Aim of the exercise → Return verbatim the part of the data that opens with the line containing "Where should I click to: Switch" and closes with the line containing "[x=416, y=72]", both lines included, and nothing else.

Supplied material →
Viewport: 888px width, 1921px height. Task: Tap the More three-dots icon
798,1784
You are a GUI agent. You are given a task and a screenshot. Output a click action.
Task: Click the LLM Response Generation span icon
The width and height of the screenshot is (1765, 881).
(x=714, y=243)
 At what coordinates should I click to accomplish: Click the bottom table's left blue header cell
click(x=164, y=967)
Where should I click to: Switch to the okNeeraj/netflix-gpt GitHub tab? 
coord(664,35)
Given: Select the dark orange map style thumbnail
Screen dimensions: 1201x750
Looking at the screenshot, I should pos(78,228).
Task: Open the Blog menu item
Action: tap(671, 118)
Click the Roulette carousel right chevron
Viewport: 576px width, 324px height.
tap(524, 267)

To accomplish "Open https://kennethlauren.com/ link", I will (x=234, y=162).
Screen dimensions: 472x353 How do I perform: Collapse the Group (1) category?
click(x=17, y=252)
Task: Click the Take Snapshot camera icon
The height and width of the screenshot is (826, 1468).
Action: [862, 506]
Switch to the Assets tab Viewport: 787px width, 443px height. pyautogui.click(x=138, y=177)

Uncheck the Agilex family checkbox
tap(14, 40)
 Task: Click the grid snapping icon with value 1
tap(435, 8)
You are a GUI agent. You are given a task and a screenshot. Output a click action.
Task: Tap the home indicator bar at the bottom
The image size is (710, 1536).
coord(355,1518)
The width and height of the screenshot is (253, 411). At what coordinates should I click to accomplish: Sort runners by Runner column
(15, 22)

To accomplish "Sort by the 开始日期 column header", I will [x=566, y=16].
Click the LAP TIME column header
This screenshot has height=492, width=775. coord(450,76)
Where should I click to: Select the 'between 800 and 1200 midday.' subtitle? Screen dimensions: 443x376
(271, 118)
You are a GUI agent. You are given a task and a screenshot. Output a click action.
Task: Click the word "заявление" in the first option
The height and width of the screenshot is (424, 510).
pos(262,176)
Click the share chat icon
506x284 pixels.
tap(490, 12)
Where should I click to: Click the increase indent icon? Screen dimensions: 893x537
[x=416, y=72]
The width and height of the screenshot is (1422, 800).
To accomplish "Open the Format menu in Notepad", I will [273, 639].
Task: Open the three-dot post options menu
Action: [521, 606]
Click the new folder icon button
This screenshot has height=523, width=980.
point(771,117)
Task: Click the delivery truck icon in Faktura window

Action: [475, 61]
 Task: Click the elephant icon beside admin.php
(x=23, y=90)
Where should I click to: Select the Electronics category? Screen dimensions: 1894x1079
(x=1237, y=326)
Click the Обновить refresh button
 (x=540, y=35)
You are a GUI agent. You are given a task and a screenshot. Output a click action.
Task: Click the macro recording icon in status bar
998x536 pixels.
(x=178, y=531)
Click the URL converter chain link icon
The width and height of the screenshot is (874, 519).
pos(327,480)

Complete output →
Where should I click to: Switch to the okNeeraj/netflix-gpt GitHub tab? 
coord(664,35)
Given: Select the dark orange map style thumbnail
Screen dimensions: 1201x750
Looking at the screenshot, I should pos(78,228).
Task: Open the Blog menu item
Action: tap(671, 118)
Click the Roulette carousel right chevron
Viewport: 576px width, 324px height.
tap(524, 267)

To accomplish "Open https://kennethlauren.com/ link", I will (x=234, y=162).
Screen dimensions: 472x353 How do I perform: Collapse the Group (1) category?
click(x=17, y=252)
Task: Click the Take Snapshot camera icon
The height and width of the screenshot is (826, 1468).
Action: [862, 506]
Switch to the Assets tab Viewport: 787px width, 443px height. pyautogui.click(x=138, y=177)

Uncheck the Agilex family checkbox
tap(14, 40)
 Task: Click the grid snapping icon with value 1
tap(435, 8)
You are a GUI agent. You are given a task and a screenshot. Output a click action.
Task: Tap the home indicator bar at the bottom
The image size is (710, 1536).
coord(355,1518)
The width and height of the screenshot is (253, 411). At what coordinates should I click to accomplish: Sort runners by Runner column
(15, 22)

To accomplish "Sort by the 开始日期 column header", I will [x=566, y=16].
Click the LAP TIME column header
This screenshot has height=492, width=775. coord(450,76)
Where should I click to: Select the 'between 800 and 1200 midday.' subtitle? Screen dimensions: 443x376
(271, 118)
You are a GUI agent. You are given a task and a screenshot. Output a click action.
Task: Click the word "заявление" in the first option
The height and width of the screenshot is (424, 510).
pos(262,176)
Click the share chat icon
506x284 pixels.
tap(490, 12)
Where should I click to: Click the increase indent icon? Screen dimensions: 893x537
[x=416, y=72]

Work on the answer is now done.